Plus jeune, elle avait rêvé d'être connue. Très connue. De changer le monde. Elle voulait être présentatrice-télé. Elle se voyait déjà animer son émission, recevoir des invités. Elle était sûre, tellement sûre de posséder ce petit je-ne-sais-quoi de complètement unique. Elle en n'avait aucun doute à huit ans. Ni à treize. En a un peu douté quand elle a eu dix-sept ans. A eu à nouveau le monde dans les mains à vingt ans. Puis, était invincible à vingt-deux. C'était son rêve. Sa destinée. C'était assurément ce qui allait arriver.
Elle a commencé à travailler à la radio. Communautaire. Pour se faire la main, la voix. Elle s'est amusée comme jamais. C'était son monde, sa folie. Un sentiment de liberté qu'elle n'avait jamais ressenti auparavant. Poisson dans un lac d'auditeurs. Presque pas payée, mais on s'en fichait. Son coeur était animé de ce qu'il ne pourrait plus jamais quitter. Comme alimenté par intra-veineuse, nuit et jour, de sourire, de joie, de vitamines bonheur. C'était telle une explosion, et tellement immense que cela ne pourrait tenir dans une seringue.
Évidemment, la passion accomplissant son oeuvre et ses miracles, le jour vint très vite où on lui fît une proposition en or. Une chaîne télé plus grande, plus importante souhaitait l'embaucher. Avec tous les doutes qu'elle avait dans ses frêles jambes, dans son micro et par intra-veineuse, elle accepta. Parce qu'on ne peut refuser une telle offre.
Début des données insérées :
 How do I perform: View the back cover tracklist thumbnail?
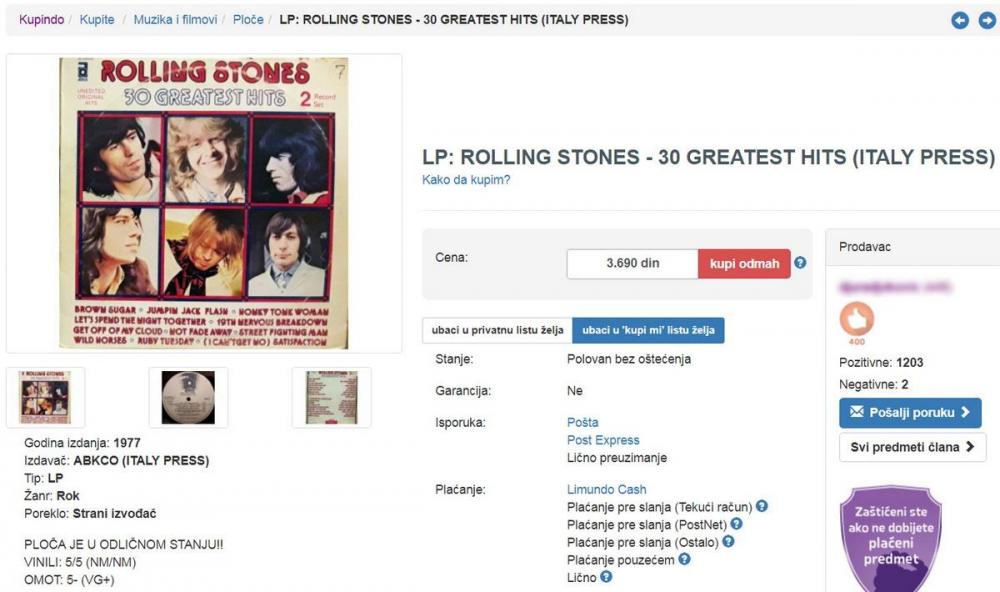(331, 397)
Parce que son rêve se rapprochait peu à peu.
Toutefois, la pression considérable et l'anxiété d'être à la hauteur, la figea sur place, en ondes. Elle n'y arrivait plus. Il n'y avait pourtant pas ni méchant patron ni odieuse critique, exigeant d'elle plus que ce qu'elle pouvait donner. Il n'y avait que ce qu'elle savait faire si bien, et un public qui lui demandait d'être ce qu'elle était le mieux. Elle-même.
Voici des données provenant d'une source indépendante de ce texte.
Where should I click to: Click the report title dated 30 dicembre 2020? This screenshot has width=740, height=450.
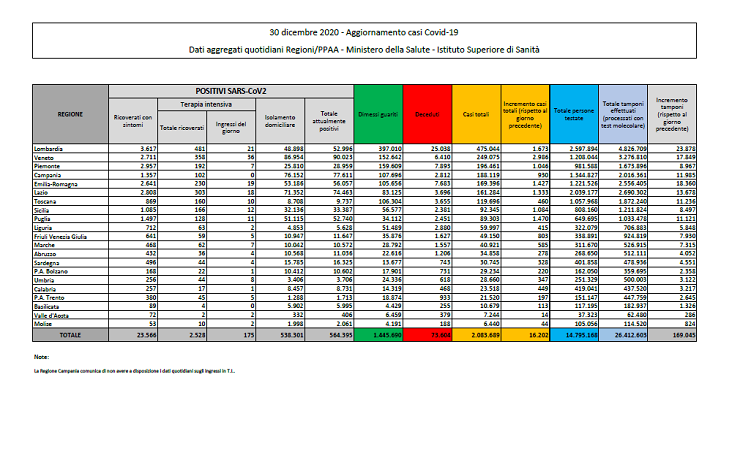point(369,33)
En étant si près de son rêve, qu'elle avait eu l'habitude d'aimer de loin, elle ne savait plus comment être seulement elle-même. Elle avait tant chéri ce rêve qu'elle se sentait maintenant trop petite pour lui.
Elle a finalement été mise à pieds. La pression avait tué la passion. Elle a mis quelques temps pour s'en remettre. Le temps du deuil d'un rêve. Je crois qu'il n'est jamais fait. Dans un petit coin du coeur, il y a toujours cet espoir de battre plus fort.
Maintenant, elle a pris un autre chemin, très loin des micros et des critiques.
Est-ce que c'est son rêve qui n'était pas fait pour elle, ou était-ce à elle d'être à la hauteur de son rêve?
Est-ce que l'appel de son coeur s'était trompé? On ne sait jamais, tant que l'on n'en fait le choix. Et une fois que l'on prend une autre direction, on abandonne la possibilité.
Je pense qu'une vie par intra-veineuse c'est merveilleux. Aucun rêve n'est trop grand si on se met sur la pointe des pieds. Ou sur une montagne. Ou à dos d'oiseau.